Tim Sweeney and I were DJing together at a club in Atlanta, Georgia. It was one of those situations where it was a live venue, so the turntables were set up on the stage. We were both playing vinyl, and a guy in the audience [who was] really drunk, apparently, picked up a microphone stand that was lying around and started banging the table that the turntables were on with it. And in the middle of my mixing two records—I was in the middle of a mix—he actually made the record skip, so it just totally trainwrecked and destroyed the whole thing. I remember looking up, getting really mad, and yelling at him. And when I yelled at him, he laughed at me, and that's when I was totally sent out of control, basically. Tim was standing there with me. I remember taking my headphones off and leaving the records playing totally out of sync at the same time—it just sounded terrible—and marching off the stage to go find the guy. When I got to the side of the stage, a kid came running up to me and said something like, "I know where that guy is, I'll take you to him. He's been fucking with people all night."

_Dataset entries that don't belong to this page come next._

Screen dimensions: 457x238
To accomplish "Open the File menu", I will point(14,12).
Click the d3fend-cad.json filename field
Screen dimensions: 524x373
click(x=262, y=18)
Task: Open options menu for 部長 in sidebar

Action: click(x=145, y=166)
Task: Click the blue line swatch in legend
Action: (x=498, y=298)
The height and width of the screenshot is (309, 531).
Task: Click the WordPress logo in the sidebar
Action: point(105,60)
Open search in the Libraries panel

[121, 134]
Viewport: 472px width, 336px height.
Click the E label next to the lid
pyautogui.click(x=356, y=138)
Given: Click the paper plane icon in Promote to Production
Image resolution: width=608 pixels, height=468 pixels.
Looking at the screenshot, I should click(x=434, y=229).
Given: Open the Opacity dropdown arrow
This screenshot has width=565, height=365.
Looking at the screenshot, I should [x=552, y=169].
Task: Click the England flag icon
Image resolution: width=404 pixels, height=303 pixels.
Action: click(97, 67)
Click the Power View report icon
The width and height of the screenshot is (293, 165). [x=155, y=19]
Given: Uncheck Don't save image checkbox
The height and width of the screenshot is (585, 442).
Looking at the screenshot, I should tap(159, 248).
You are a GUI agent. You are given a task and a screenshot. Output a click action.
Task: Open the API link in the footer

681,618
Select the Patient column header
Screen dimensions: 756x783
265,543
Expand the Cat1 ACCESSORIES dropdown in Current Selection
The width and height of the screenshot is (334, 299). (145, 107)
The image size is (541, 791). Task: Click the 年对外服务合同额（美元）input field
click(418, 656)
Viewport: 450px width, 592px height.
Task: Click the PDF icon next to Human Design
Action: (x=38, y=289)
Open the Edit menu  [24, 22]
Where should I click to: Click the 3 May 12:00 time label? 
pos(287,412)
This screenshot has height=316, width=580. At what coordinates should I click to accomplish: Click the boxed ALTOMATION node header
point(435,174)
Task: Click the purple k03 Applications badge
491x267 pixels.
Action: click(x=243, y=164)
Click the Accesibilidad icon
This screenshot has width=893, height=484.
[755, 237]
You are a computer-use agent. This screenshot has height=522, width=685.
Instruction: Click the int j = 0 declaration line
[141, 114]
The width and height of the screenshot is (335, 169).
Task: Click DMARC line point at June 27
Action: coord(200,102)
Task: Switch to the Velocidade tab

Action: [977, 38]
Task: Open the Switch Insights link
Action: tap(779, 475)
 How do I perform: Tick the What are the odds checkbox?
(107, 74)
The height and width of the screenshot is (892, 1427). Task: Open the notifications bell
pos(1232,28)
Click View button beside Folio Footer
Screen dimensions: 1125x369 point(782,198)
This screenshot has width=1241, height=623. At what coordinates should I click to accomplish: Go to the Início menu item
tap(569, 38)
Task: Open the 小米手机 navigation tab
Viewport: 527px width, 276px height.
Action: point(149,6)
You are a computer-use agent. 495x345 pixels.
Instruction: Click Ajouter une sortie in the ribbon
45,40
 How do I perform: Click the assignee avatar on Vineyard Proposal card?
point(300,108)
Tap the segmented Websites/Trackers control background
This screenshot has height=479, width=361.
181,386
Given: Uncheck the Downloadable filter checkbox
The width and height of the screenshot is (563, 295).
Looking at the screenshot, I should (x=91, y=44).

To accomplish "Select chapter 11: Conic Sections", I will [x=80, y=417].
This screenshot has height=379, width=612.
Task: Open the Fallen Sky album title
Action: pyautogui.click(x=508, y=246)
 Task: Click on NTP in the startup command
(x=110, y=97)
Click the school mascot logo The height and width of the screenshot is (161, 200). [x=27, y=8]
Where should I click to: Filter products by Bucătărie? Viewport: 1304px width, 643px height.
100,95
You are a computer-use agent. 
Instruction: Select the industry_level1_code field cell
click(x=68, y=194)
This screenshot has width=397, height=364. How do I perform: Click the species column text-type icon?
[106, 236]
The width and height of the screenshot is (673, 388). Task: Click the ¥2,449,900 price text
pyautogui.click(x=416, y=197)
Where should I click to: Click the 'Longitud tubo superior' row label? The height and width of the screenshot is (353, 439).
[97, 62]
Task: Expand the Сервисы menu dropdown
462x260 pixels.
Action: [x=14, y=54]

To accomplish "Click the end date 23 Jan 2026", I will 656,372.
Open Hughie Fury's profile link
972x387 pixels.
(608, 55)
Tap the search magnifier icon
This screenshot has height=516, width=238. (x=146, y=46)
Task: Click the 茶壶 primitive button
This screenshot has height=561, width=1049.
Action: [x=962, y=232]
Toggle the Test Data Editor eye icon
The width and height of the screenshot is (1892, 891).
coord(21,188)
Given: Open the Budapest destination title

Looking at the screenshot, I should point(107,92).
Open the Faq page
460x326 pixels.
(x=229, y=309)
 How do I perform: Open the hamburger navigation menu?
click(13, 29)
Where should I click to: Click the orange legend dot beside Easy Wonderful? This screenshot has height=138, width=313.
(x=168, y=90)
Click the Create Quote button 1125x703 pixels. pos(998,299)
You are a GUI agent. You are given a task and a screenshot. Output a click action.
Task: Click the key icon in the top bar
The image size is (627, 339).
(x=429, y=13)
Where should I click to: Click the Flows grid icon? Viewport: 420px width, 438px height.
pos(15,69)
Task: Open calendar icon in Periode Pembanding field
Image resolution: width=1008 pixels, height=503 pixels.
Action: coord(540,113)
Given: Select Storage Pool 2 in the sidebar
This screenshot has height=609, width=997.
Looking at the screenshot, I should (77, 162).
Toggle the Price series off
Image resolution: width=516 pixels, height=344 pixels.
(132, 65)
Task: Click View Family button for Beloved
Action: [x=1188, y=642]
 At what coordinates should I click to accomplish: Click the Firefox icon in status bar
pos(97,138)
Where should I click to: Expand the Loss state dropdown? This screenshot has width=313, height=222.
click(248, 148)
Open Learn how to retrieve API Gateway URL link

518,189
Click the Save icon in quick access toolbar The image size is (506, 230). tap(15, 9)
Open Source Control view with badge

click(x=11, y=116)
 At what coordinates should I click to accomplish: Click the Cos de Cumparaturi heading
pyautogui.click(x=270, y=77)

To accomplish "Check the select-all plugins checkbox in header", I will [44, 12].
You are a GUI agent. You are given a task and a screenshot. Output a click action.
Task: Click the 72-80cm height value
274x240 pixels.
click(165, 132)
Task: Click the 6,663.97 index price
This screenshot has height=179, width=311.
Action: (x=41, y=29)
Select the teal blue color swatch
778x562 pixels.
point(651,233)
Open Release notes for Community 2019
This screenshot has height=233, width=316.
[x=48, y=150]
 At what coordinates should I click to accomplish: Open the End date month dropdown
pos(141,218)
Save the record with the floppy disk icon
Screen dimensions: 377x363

And that's when I really, in my head, was like, "Okay, that's all the justification I need to go do whatever I'm gonna go do right now." The kid took me to this guy. And I don't know how much detail I need to go into, but I basically provoked him into a fight. He went down to the floor pretty quickly, but when he was down on the floor he reached up and grabbed my shirt—I think I was still hitting him at this point—and he ripped my shirt right off my back. This was like a full-on fight. I remember hearing girls just screaming and a big frenzy going on around us. At some point, the bouncers came over and separated us, and they actually threw him out. When it was all over, I was left standing there with no shirt on.
Basically, all that was left in the club were like 50 guys—I just remember there were no girls left at all. I remember thinking to myself, "I have to finish playing because I need to get paid." I still [had] an hour left in my set, so I walked back up to the stage with no shirt on. I [was] being taunted by a bunch of guys out there. I definitely started playing much angrier, playing some Nitzer Ebb record, I can't remember which song it was, and a bunch of techno. No one was dancing. It was just all these guys with their arms folded, and once in awhile, someone would be like, "Why don't you come down here and fight me?!" It was me, Tim, [former The Juan Maclean drummer] Jerry Fuchs, and I think Tim's cousin, who was in the Marines or some branch of the armed forces. In order to get out of there, I remember him [having] a whole strategy using words like "flanking"—like, "We'll flank you when we walk out." We really thought we were going to go outside and get in a big fight or something, but the police were out there and we got away. But then the next day it was [reported] on Pitchfork, and it was really embarrassing. XLR8R ran some headline that was like, "Juan Maclean Beats Down Drunken Fan." (Ed. note: It was actually "Juan Maclean Decks Drunken Fan Onstage.") My mother called me, and she was really upset. DFA—someone from the label was really upset. The only one who wasn't upset was [label co-owner] James Murphy, who thought it was awesome. He was like, "We need to have more fighting in DJing."